The state's goal is for 50 percent of students to master English fully in five
years -- something 21 large Oregon school districts accomplished in 2007. They
included Hillsboro, Gresham and Centennial schools, all of which have embraced
the new approach to teaching English as a second language.
The Woodburn School District, with one of the state's largest immigrant
populations, had the worst results by far on the state report. Only 40 percent
of students moved up one proficiency level, and only 13 percent of students who
had been learning English for five years reached full proficiency. Woodburn
officials said no one was available to comment on the results.
In their classroom at Centennial's Harold Oliver Intermediate School, students
who speak Romanian, Spanish, Ukrainian and Vietnamese at home played a game
Wednesday to help them use rich descriptive language in their schoolwork.
They drew nouns and adjectives from a pile and tried to form a sentence that
would pass muster with their classmates.
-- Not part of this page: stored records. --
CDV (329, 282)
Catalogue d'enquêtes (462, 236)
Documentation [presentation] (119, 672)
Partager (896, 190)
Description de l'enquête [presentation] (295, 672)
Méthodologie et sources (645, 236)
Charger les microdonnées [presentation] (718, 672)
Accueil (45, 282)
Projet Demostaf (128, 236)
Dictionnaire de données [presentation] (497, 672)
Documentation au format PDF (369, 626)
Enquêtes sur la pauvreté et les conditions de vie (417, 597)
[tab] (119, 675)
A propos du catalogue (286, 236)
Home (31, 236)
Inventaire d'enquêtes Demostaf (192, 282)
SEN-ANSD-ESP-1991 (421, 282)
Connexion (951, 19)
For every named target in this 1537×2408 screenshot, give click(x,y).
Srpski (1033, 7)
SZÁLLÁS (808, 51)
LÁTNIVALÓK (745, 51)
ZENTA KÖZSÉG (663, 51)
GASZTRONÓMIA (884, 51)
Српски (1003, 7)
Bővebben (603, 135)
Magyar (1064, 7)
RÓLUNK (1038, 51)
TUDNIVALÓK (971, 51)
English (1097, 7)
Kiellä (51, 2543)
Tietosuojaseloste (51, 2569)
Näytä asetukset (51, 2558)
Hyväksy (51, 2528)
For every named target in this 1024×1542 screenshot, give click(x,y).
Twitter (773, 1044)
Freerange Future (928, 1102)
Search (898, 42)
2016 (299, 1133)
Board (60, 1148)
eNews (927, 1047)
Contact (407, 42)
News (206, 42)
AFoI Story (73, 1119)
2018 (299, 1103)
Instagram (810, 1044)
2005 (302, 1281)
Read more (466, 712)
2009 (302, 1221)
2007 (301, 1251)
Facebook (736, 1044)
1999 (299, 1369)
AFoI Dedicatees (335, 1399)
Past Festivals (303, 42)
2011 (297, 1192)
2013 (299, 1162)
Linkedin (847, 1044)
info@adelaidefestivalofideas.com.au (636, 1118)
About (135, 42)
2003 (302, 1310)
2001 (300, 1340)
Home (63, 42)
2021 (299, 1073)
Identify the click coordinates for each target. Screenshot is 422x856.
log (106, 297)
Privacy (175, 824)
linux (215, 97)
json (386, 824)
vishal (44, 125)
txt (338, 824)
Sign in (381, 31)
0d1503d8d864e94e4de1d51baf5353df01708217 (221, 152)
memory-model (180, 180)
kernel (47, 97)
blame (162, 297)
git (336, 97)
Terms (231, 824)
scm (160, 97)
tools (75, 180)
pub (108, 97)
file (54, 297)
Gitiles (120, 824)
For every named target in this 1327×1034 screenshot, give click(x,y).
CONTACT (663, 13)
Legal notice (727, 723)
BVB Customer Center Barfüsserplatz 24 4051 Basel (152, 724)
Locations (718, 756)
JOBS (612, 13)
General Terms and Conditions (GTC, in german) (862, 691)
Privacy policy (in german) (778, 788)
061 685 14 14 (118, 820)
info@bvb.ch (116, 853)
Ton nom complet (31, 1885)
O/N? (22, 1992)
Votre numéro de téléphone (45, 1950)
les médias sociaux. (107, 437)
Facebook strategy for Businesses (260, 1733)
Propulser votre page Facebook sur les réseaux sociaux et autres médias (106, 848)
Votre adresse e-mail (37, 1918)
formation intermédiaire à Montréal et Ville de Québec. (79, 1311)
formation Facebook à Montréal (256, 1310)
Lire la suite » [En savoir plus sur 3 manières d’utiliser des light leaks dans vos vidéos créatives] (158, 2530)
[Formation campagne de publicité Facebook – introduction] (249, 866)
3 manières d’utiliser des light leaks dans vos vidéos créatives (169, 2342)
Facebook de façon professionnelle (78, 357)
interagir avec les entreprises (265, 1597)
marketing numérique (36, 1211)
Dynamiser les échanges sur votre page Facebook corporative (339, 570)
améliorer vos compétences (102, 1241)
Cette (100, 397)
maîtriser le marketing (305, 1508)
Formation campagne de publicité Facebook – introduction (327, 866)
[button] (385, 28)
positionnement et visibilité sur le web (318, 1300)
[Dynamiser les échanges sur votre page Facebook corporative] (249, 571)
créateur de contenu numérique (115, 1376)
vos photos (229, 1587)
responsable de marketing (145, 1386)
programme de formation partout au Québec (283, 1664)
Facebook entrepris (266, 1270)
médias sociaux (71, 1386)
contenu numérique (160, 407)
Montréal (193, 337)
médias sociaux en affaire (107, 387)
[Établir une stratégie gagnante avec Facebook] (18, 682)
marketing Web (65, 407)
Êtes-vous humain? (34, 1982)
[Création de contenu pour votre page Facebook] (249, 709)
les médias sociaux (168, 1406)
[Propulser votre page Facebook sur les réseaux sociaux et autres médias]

Hungry to earn points, some students
tried to push their luck.
"The french fries are furry and fat," said fourth-grader Daniela Castro, trying
to get her tablemates to approve. They didn't.
"The orange is useful" -- another students' attempt -- didn't pass muster,
either.
But Elisa Nguyen managed to convince her classmates that "The notebook is brown
and sharp" was OK, pointing out that the corners of a notebook and the edges of
the paper are, in fact, sharp.
Their teachers, Allison Schefers and Meagan Kimball, said the new approach has
helped their students make big gains. Their school district saw 63 percent of
its students move up at least one proficiency level last year.
Despite the structure, walking into their class is not like walking into an
old-fashioned grammar class, with long lists of verbs to conjugate or sentences
to diagram.
The rules and forms of English are taught in the context of using words to do
common jobs -- explain, summarize, describe.
"We make sure it is structured in a way that makes sense," Schefers said, "and
we check in with each student daily to make sure it's making sense."